The parser, which constructs an intermediate representation out of source code, works as follows:
The grammar is built as a big tree in which the actual source code only determines the leaves; Each syntactic variable (or nonterminal) has it’s own class, and each of these classes has a static get(byte[] source, int offset)
method which returns a new leaf (node), or null
if the source code syntax does not fit this nonterminal structure.
I am using a variation of predictive parsing
, by the way.
For the nonterminal DataType
, I have chosen the following grammatical structure:
DataType:
PrimitiveDataType
| ArrayDataType
| ComplexDataType
ArrayDataType:
DataType []
Did I mention this language is object-oriented?

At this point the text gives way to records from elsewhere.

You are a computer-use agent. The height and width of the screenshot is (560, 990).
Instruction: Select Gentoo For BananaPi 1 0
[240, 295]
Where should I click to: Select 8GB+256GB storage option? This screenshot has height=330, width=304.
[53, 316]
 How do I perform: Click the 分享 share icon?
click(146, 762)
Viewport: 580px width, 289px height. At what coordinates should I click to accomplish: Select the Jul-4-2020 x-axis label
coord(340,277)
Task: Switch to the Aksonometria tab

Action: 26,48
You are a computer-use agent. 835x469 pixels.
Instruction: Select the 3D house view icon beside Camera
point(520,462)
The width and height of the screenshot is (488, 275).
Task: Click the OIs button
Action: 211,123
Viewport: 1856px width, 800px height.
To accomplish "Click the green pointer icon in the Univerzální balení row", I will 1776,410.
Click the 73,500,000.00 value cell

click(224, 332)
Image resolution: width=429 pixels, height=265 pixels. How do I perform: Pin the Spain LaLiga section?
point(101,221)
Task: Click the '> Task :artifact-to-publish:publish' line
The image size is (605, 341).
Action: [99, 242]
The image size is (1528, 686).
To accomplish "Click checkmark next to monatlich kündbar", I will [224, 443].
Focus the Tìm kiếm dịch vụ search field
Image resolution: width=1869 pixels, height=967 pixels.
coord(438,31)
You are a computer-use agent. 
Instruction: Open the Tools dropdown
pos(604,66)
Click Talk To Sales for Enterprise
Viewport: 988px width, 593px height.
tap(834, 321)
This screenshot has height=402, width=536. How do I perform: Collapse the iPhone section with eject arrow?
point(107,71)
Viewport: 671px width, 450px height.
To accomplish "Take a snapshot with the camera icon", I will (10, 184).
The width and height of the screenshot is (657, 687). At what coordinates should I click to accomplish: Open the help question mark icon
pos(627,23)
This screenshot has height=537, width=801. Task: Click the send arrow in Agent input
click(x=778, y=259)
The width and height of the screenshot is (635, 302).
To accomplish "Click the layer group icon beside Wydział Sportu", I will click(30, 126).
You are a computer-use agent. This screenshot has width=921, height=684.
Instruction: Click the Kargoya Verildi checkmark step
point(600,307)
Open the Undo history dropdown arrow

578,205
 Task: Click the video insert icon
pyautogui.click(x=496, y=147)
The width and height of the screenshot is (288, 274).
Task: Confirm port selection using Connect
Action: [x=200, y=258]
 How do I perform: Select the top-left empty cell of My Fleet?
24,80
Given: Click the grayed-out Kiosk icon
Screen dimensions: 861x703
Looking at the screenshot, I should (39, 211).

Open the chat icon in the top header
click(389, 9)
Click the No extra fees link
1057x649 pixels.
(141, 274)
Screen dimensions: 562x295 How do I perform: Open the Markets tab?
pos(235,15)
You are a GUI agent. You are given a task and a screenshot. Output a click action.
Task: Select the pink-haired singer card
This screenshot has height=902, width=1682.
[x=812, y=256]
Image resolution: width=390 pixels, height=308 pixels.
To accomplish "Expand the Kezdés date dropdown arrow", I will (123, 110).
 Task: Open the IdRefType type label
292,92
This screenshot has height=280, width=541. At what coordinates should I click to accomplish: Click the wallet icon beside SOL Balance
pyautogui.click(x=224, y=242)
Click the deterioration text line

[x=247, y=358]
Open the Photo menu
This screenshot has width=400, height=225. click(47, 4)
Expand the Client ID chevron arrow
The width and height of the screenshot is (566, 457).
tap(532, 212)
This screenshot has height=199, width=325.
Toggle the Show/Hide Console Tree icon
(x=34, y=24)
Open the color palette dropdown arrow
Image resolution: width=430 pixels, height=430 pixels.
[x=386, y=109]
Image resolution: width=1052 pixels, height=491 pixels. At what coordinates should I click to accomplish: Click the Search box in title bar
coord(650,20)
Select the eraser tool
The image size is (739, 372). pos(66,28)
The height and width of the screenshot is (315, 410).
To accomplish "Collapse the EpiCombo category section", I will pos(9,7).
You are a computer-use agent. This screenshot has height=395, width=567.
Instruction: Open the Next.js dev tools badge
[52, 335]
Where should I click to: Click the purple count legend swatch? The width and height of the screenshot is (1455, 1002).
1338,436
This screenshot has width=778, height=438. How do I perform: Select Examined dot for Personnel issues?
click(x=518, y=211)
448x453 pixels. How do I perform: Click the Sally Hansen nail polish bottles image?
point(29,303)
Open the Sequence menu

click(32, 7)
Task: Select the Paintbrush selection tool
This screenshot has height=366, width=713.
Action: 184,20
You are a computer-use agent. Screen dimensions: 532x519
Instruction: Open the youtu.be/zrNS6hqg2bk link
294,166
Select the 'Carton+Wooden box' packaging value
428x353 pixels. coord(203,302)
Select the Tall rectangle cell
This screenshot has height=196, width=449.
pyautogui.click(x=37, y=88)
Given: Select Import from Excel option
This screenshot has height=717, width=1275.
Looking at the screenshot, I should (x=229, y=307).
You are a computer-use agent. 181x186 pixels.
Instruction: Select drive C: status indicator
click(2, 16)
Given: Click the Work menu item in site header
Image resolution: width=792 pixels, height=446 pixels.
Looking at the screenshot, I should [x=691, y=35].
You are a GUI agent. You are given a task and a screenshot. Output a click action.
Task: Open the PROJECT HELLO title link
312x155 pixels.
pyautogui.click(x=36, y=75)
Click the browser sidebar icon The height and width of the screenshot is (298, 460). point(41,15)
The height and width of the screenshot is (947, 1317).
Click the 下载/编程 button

So the problem here is that when DataType
‘s get
method is called, it first checks whether the following is a primitive data type, PrimitiveDataType
‘s get
method is called. Assuming we have an array, this would return null
, so it continues on to check whether it’s an ArrayDataType
, by calling it’s get
method.
Problem
Arrays may be created of any data type, including arrays themselves (which would look like Type[][]
). So what ArrayDataType
‘s get
method would do is again call DataType
‘s get
method to figure out what type the array is of.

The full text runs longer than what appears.